Over the past several years toxic canards like “abortion is black genocide” and “the most dangerous place for a black child is the womb,” which are often cloaked in civil rights rhetoric, have been used to smear abortion and demonize black women’s bodies. In 2009, when conservative organizations began targeting communities of color with anti-abortion billboard propaganda, black and Latina women’s organizations fought back with their own billboards and media campaigns. These unrelenting assaults on the reproductive rights and self-determination of black women are epitomized by the wave of anti-abortion and anti-contraception state laws that have rocked the nation. One of the most egregious recent examples is a Missouri bill dubbed the “All Lives Matter Act,” which would define a fertilized egg as a person with rights. This blatant appropriation of the Black Lives Matter mantle is just another example of the right wing’s efforts to undermine black liberation struggle by distorting the language of human rights.

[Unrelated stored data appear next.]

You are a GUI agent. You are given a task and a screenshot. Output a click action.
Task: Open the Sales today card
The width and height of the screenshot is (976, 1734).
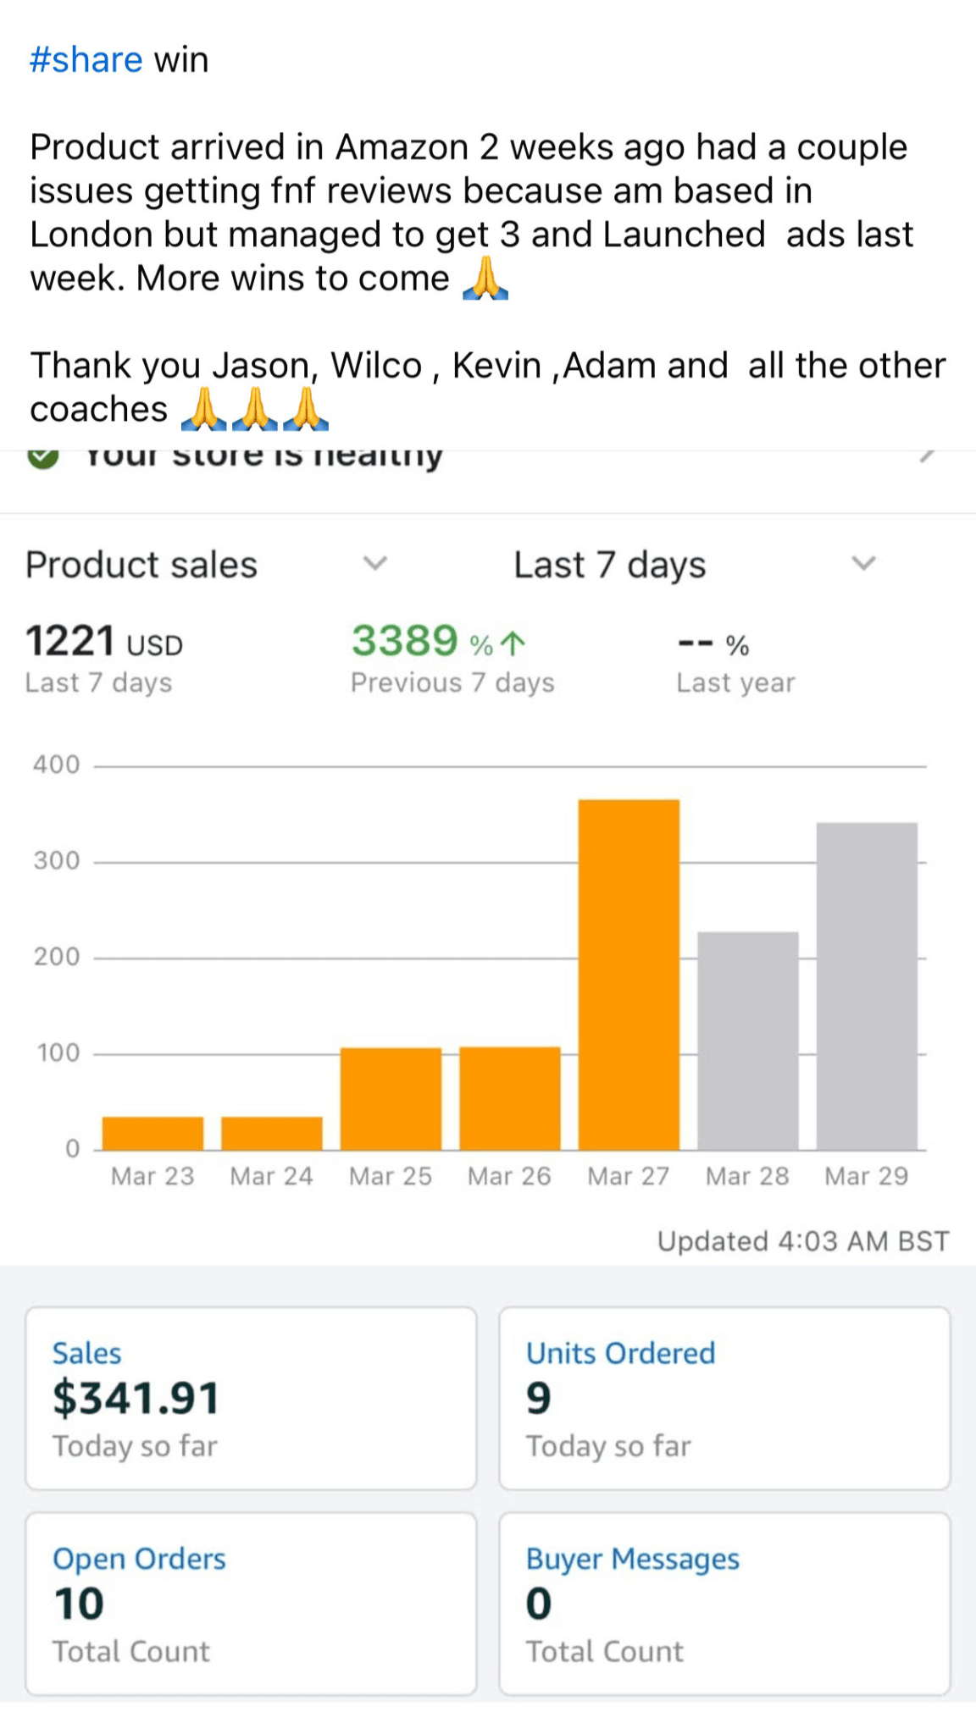251,1398
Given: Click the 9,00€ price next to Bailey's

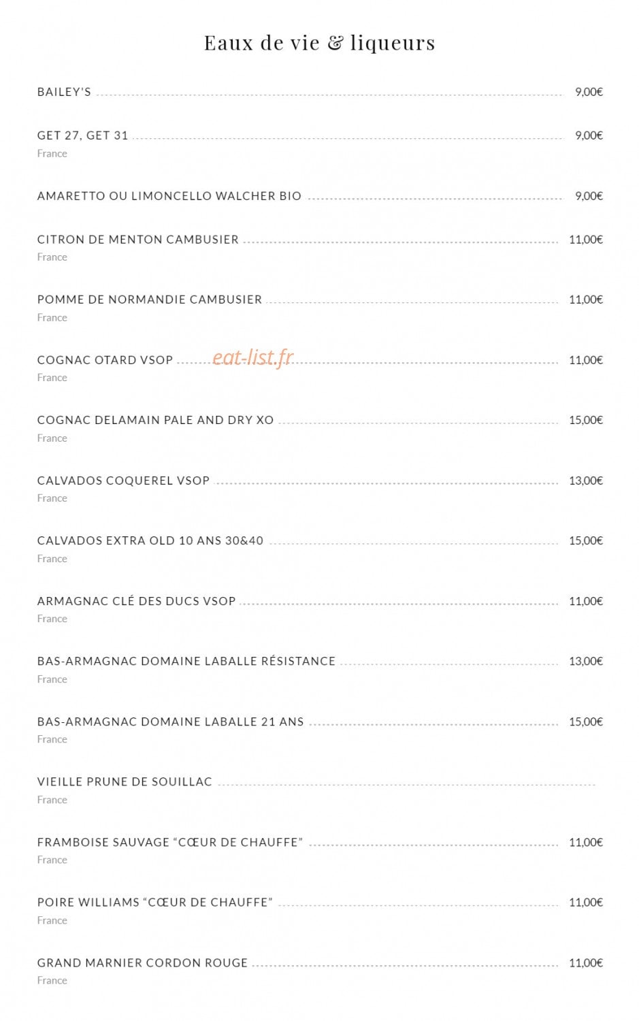Looking at the screenshot, I should (x=589, y=92).

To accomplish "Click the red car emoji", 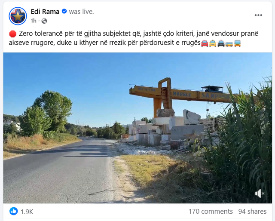I will pyautogui.click(x=205, y=43).
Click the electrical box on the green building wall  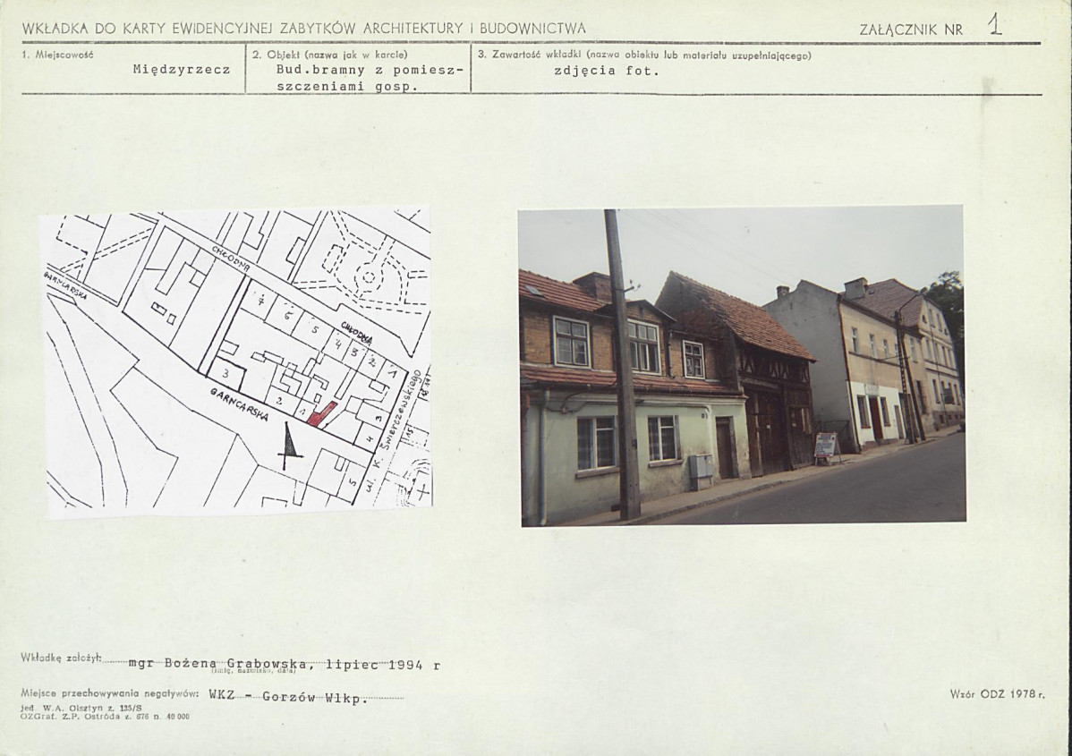click(702, 465)
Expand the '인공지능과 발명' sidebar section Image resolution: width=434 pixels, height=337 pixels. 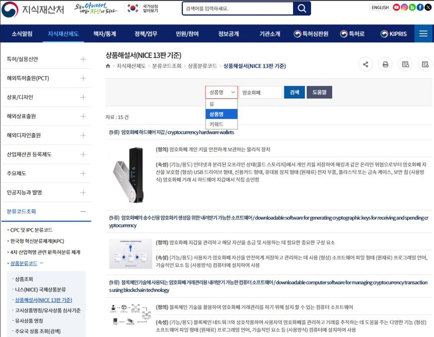tap(82, 192)
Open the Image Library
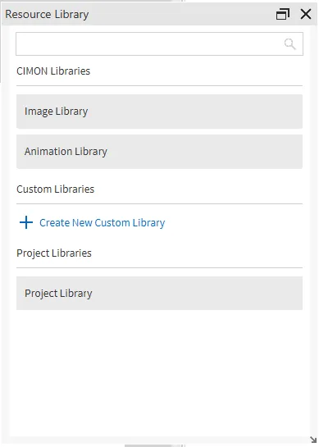 tap(159, 112)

To bolster its claims that abortion is genocide, images of Planned Parenthood founder Margaret Sanger are stamped with Nazi swastikas. Historically revisionist assessments of Planned Parenthood conveniently omit the connection many early-twentieth-century progressive black activists made between family planning, birth control, abortion, and black liberation. Tellingly, Ida B. Wells, Martin Luther King, Malcolm X, and Mary McLeod Bethune supported Sanger’s controversial work with the Birth Control Federation of America.

This past February, in an effort to address this tactic, Black Lives Matter (BLM) activists publicly aligned with reproductive justice activists. Historically, reproductive justice has always been about more than just unrestricted access to abortion and birth control. Under slavery and Jim Crow, black women had little to no control over their reproductive destinies. In addition to having the least wealth of any group in the United States, black women, according to the Center for Disease Control and Prevention statistics, are also more likely to get abortions—precisely because of wealth and health care disparities. Thus, for black women, reproductive justice is a precondition for mental health, wellness, bodily autonomy, and community enfranchisement. Spearheaded nationally by the Atlanta- based African-American women’s organization Sister Song, the concept of reproductive justice draws upon the notion of intersectionality, which situates women’s right to self-determination within a broader economic justice and human rights framework. As Sister Song notes:

Reproductive justice is a positive approach that links sexuality, health, and human rights to social justice movements by placing abortion and reproductive health issues in the larger context of the well-being and health of women, families, and communities because reproductive justice seamlessly integrates those individual and group human rights particularly important to marginalized communities. We believe that the ability of any woman to determine her own reproductive destiny is directly linked to the conditions in her community and these conditions are not just a matter of individual choice and access.

Discussing the relationship between Black Lives Matter activism and reproductive justice in a February 9 statement published at the daily news site Color Lines, BLM co-founder Alicia Garza maintained:

I think from our perspective, reproductive justice is very much situated within the Black Lives Matter movement. And the way we that talk about that is that essentially, it’s not just about the right for women to be able to determine when and how and where they want to start families, but it is also very much about our right to be able to raise families, to be able to raise children to become adults…. And that is being hindered by state violence in many different forms. One form being violence by law enforcement or other state forces, and the other form of crisis through poverty and lack of access to resources and lack of access to health communities that are safe and sustainable. So we certainly understand that BLM and reproductive justice go hand in hand.

This is an important juncture in the BLM movement because it further broadens its scope, making an explicit connection between anti-abortion legislation, reactionary misogynist, anti-black “messaging,” and economic justice activism. BLM’s embrace also comes at critical moment in the national mobilization over women’s rights. As the Supreme Court weighs HB2, a Texas law requiring that doctors who perform abortions at local health clinics have hospital admitting privileges, the threat to health care for poor and working class women has deepened. If the court upholds this dangerous law, Texas would be left with as few as nine abortion clinics, and other states would have the right to enforce similar laws. The insidious implications of this shift should be a catalyst for further intersectional organizing—bringing together humanist, feminist, and progressive voices against the forces of religious and political fascism.